20 Seulement, accorde-moi deux choses Et je ne me cacherai pas loin de ta face:
Alleenlijk doe twee dingen niet met mij; dan zal ik mij van Uw aangezicht niet verbergen.
21 Retire ta main de dessus moi, Et que tes terreurs ne me troublent plus.
Doe Uw hand verre van op mij, en Uw verschrikking make mij niet verbaasd.
22 Puis appelle, et je répondrai, Ou si je parle, réponds-moi!
Roep dan, en ik zal antwoorden; of ik zal spreken, en geef mij antwoord.
23 Quel est le nombre de mes iniquités et de mes péchés? Fais-moi connaître mes transgressions et mes péchés.
Hoeveel misdaden en zonden heb ik? Maak mijn overtreding en mijn zonden mij bekend.

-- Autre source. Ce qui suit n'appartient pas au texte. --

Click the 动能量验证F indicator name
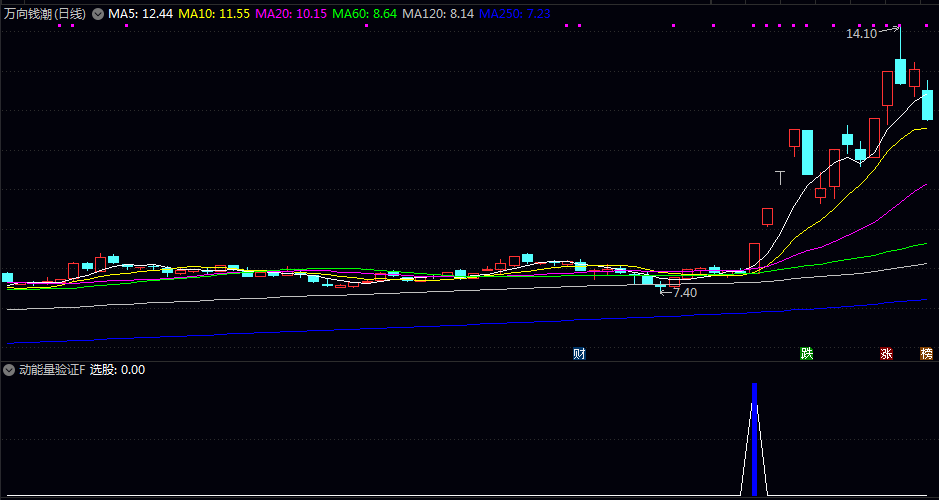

24 Pourquoi caches-tu ton visage, Et me prends-tu pour ton ennemi?
Waarom verbergt Gij Uw aangezicht, en houdt mij voor Uw vijand?
25 Veux-tu frapper une feuille agitée? Veux-tu poursuivre une paille desséchée?
Zult Gij een gedreven blad verbrijzelen, en zult Gij een drogen stoppel vervolgen?
26 Pourquoi m’infliger d’amères souffrances, Me punir pour des fautes de jeunesse?
Want Gij schrijft tegen mij bittere dingen; en Gij doet mij erven de misdaden mijner jonkheid.
27 Pourquoi mettre mes pieds dans les ceps, Surveiller tous mes mouvements, Tracer une limite à mes pas,
Gij legt ook mijn voeten in den stok, en neemt waar al mijn paden; Gij drukt U in de wortelen mijner voeten,
28 Quand mon corps tombe en pourriture, Comme un vêtement que dévore la teigne?
En hij veroudert als een verrotting, als een kleed, dat de mot opeet.